**TASK BRIEF**
Exact copy, pictures excluded: reproduce every record below.
**** DATA EXCERPTS ****
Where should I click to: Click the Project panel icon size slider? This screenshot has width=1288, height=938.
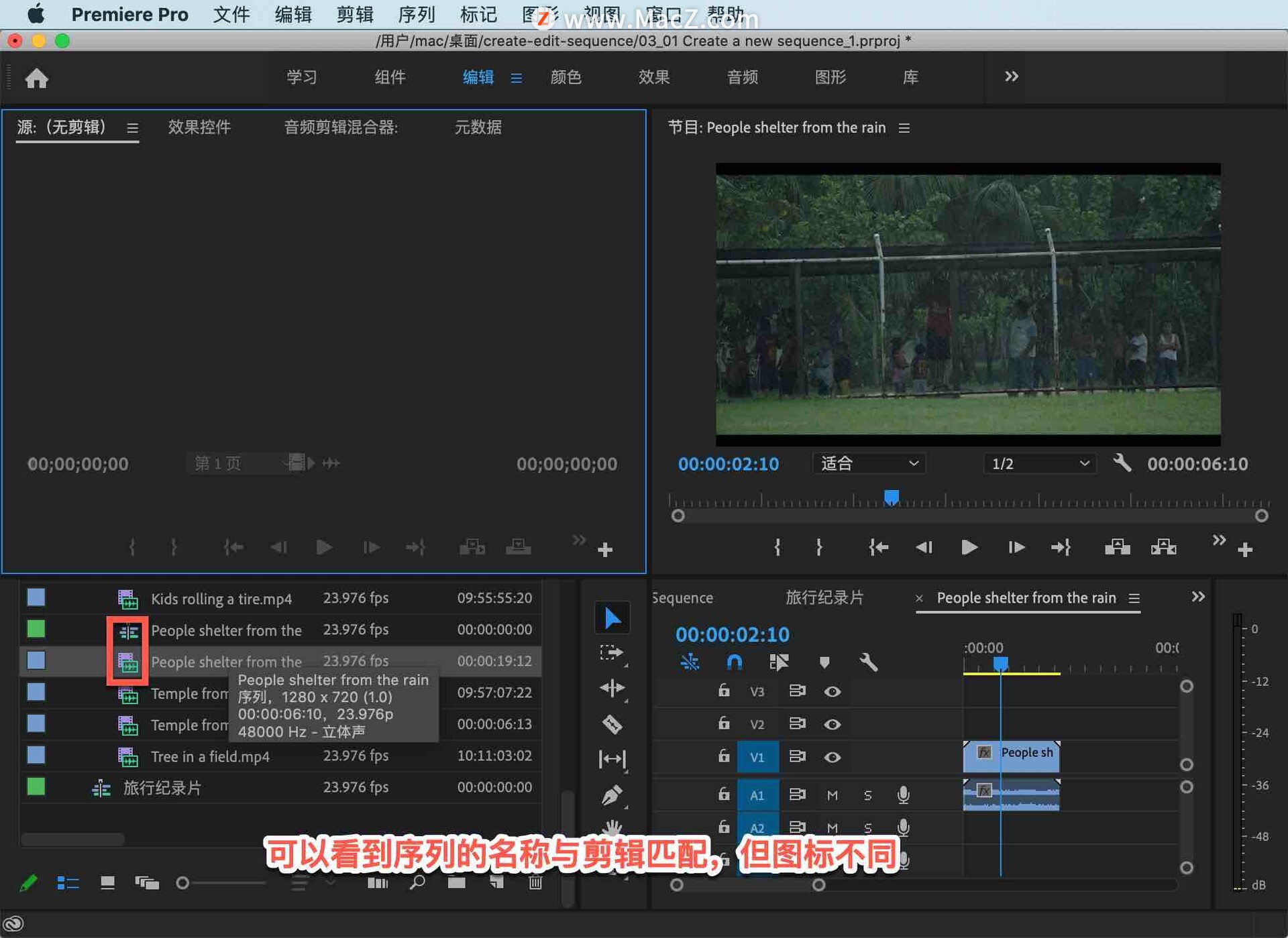[x=182, y=883]
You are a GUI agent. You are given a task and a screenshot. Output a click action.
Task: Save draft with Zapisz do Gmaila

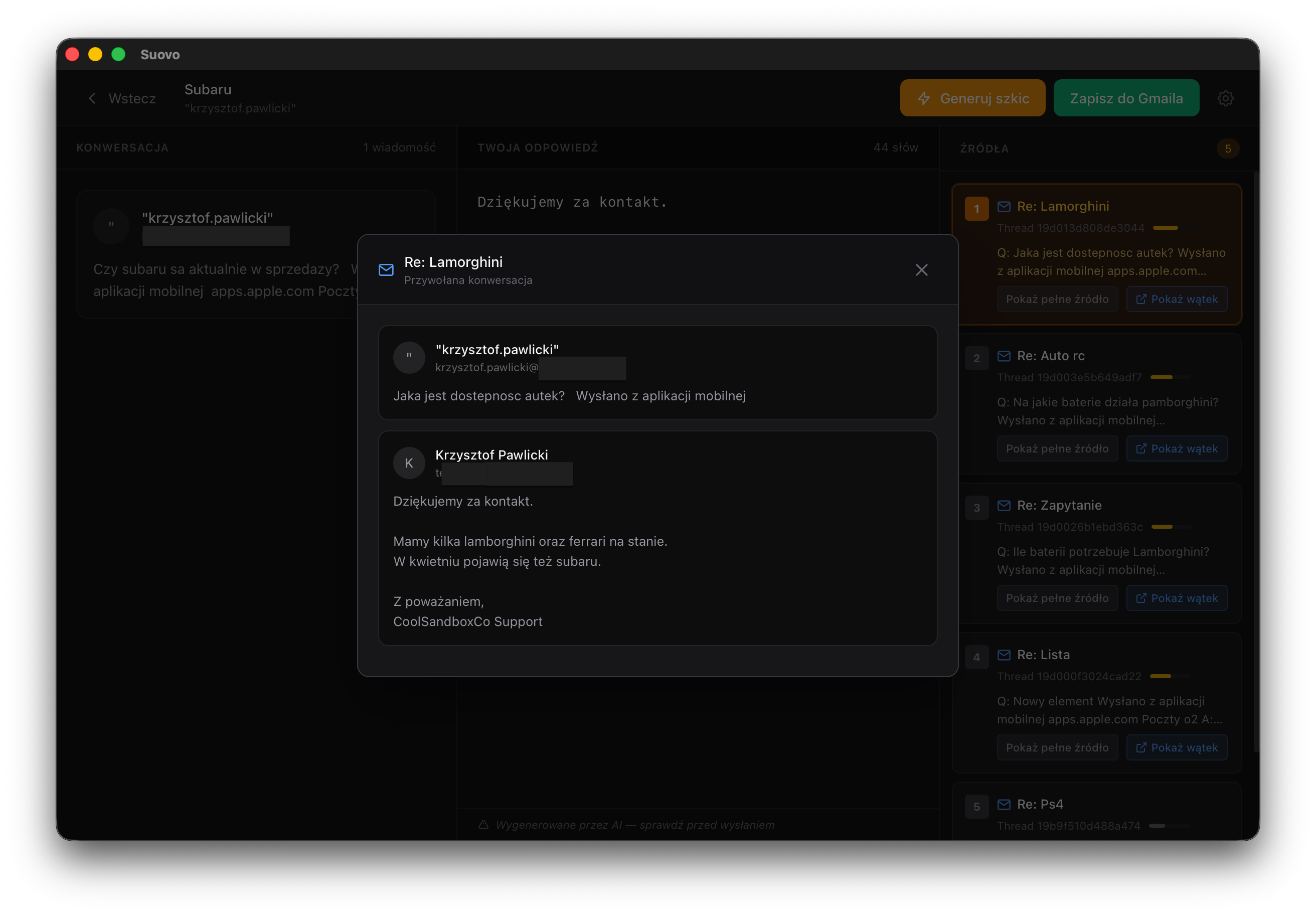1126,98
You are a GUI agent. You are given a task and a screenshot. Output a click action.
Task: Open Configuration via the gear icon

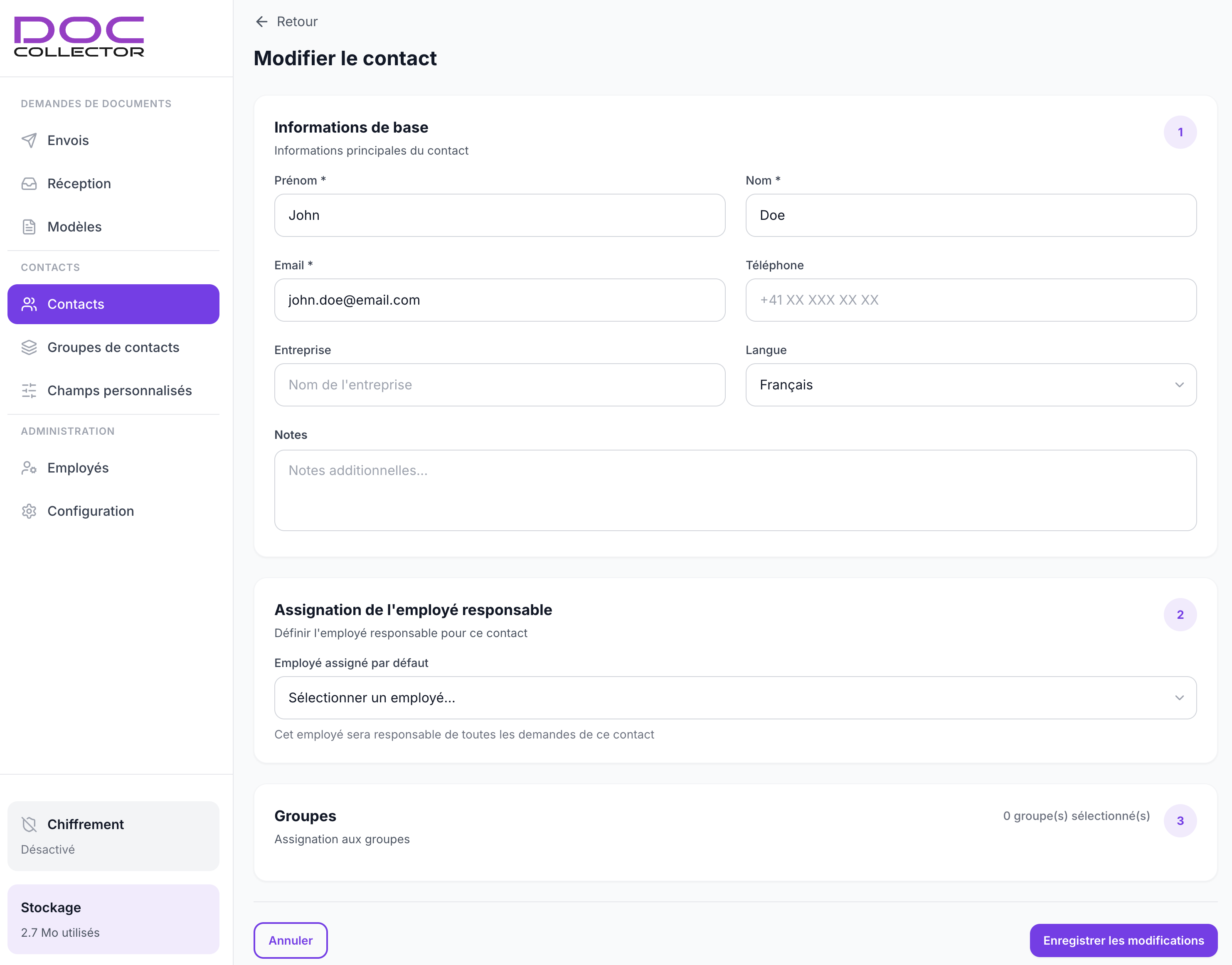coord(29,511)
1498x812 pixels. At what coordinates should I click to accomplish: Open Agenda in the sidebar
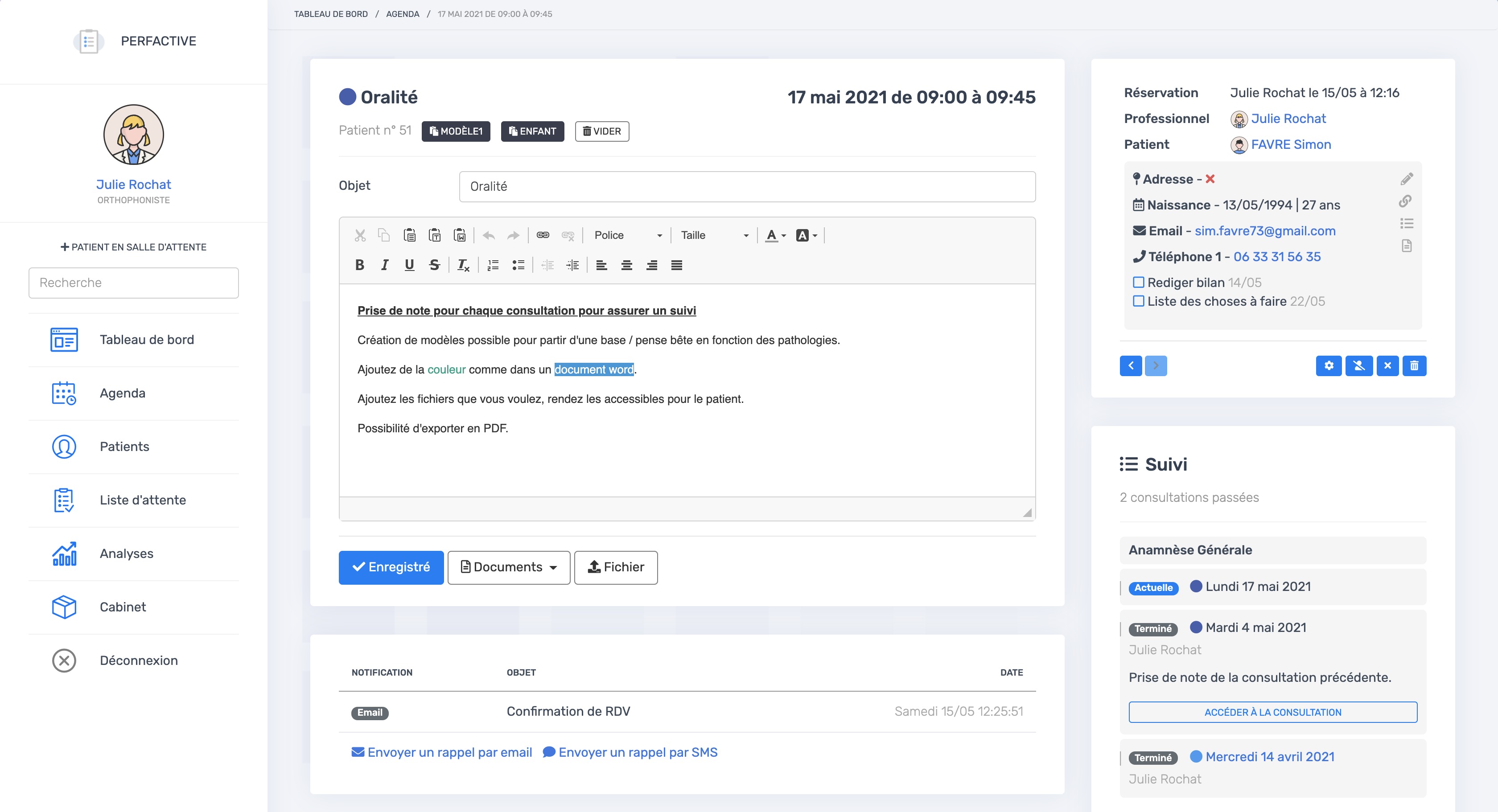(x=122, y=393)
****
**RESULT OF THE EXERCISE**
Where should I click to: Click the Project panel icon size slider? This screenshot has width=1288, height=938.
[x=182, y=883]
You are a GUI agent. You are given a task and a screenshot. Output a click action.
Task: Save draft with Zapisz do Gmaila

1126,98
You are a GUI agent. You are given a task and a screenshot. Output a click action.
Task: Open Configuration via the gear icon

coord(29,511)
1498x812 pixels. At what coordinates should I click to accomplish: Open Agenda in the sidebar
(x=122, y=393)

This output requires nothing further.